Da Mobilgeräte leicht entwendet oder verloren gehen:

• dürfen Geräte nicht unbeaufsichtigt in öffentlichen Bereichen gelassen werden,
• sind physische Sicherungsmaßnahmen (Transporttaschen, Kabelschlösser bei Tablets) zu nutzen,
• müssen Verlust oder Diebstahl unverzüglich gemeldet werden,
• wird eine sofortige Remote-Sperrung veranlasst.

Die physische Sicherheit ist ein wesentlicher Bestandteil der Gesamtabsicherung.

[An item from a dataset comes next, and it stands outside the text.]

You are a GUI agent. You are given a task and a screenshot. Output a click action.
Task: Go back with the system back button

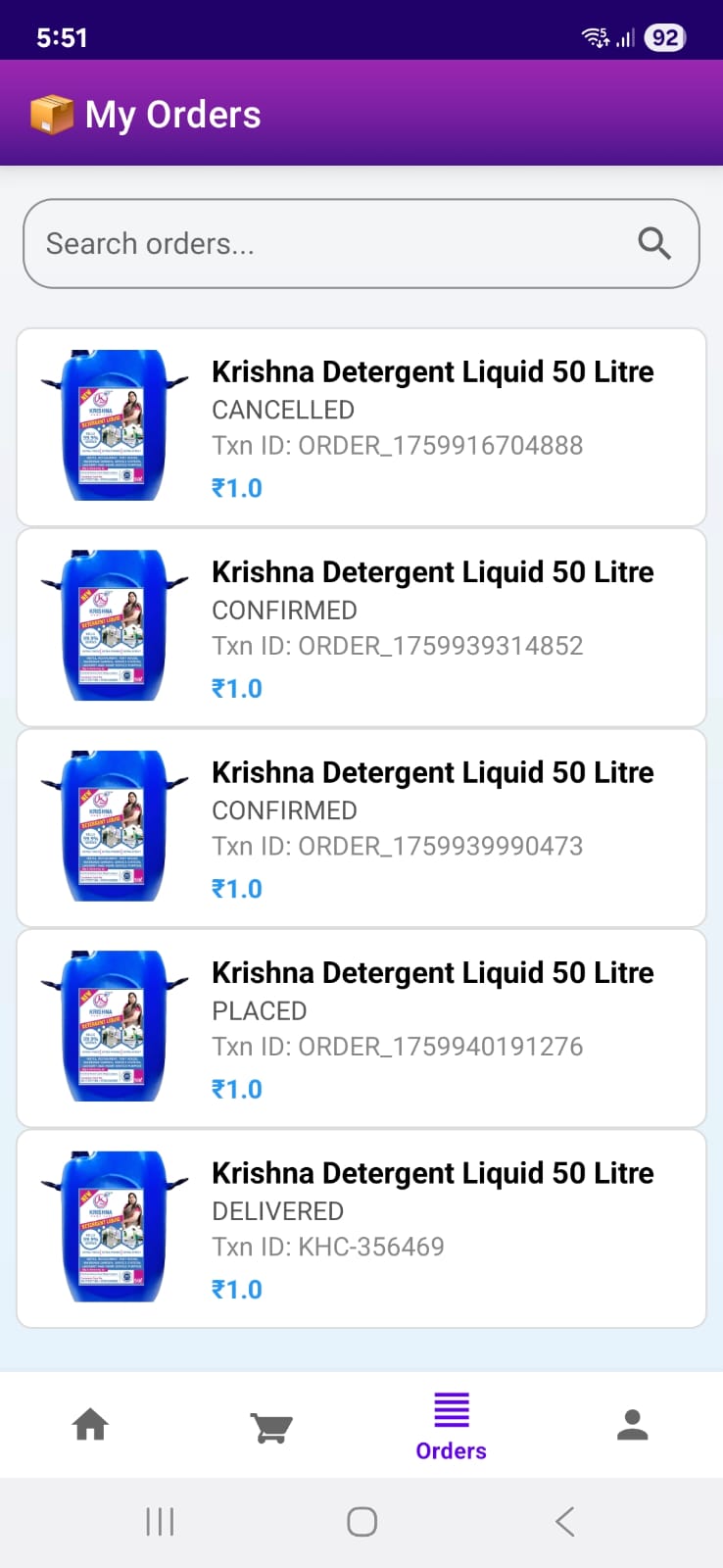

9. Meldepflichten und Incident Management

Die Richtlinie muss sicherstellen, dass Sicherheitsvorfälle im Zusammenhang mit Mobilgeräten korrekt behandelt werden:

• unverzügliche Meldung von Verlust, Diebstahl, Fehlverhalten von Apps oder Malwareverdacht,
• automatische Maßnahmen des MDM bei Abweichungen,
• Integration in das Incident-Management-Verfahren nach A 5.24/5.25,
• Dokumentation und Bewertung des Vorfalls.

Dies ermöglicht schnelles Handeln und minimiert Schäden.

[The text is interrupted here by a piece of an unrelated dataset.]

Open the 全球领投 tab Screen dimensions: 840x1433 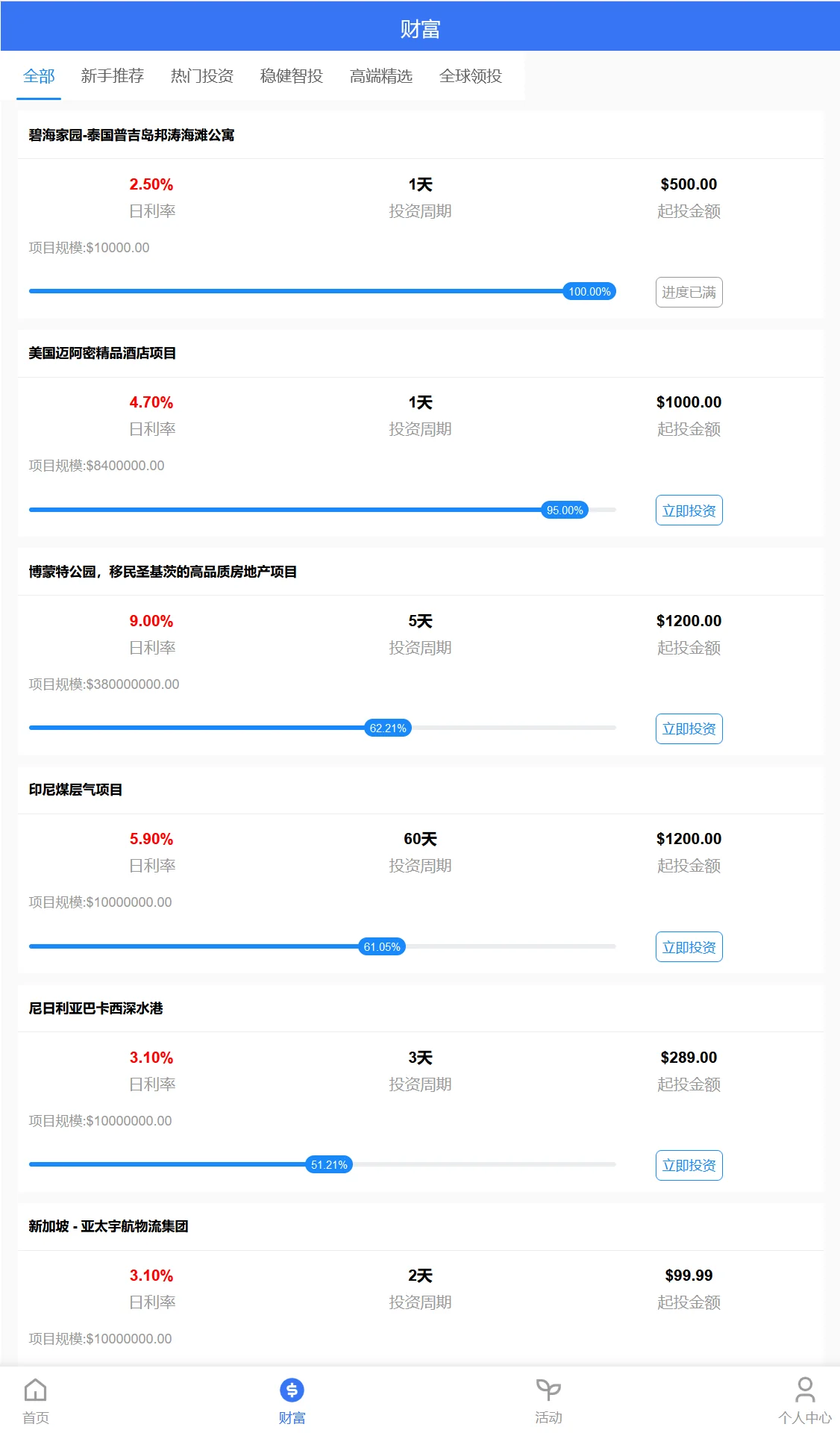point(470,76)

10. Schulung und Sensibilisierung der Nutzenden

Eine effektive Richtlinie braucht ein angemessenes Bewusstsein:

• Schulungen zu sicherem Verhalten in mobilen Arbeitsumgebungen,
• Hinweise zu Risiken (öffentliche WLANs, Shoulder Surfing, Social Engineering),
• klare Anleitungen für Sicherung, Updates und Meldeprozesse,
• regelmäßige Awareness-Kampagnen.

Das Verhalten der Nutzenden ist entscheidend für die Sicherheit.

Zusammenfassung

A 8.1-1 verlangt die Etablierung einer verbindlichen Richtlinie für Mobilgeräte. Diese muss festlegen, welche Geräte zugelassen sind, wie sie konfiguriert werden, welche Sicherheitsmaßnahmen verpflichtend sind und wie mobile Zugriffe auf Unternehmensdaten abgesichert werden. Durch klare Regeln, MDM-Kontrollen, technische Maßnahmen und Sensibilisierung wird gewährleistet, dass mobile Arbeitsformen sicher und kontrolliert stattfinden.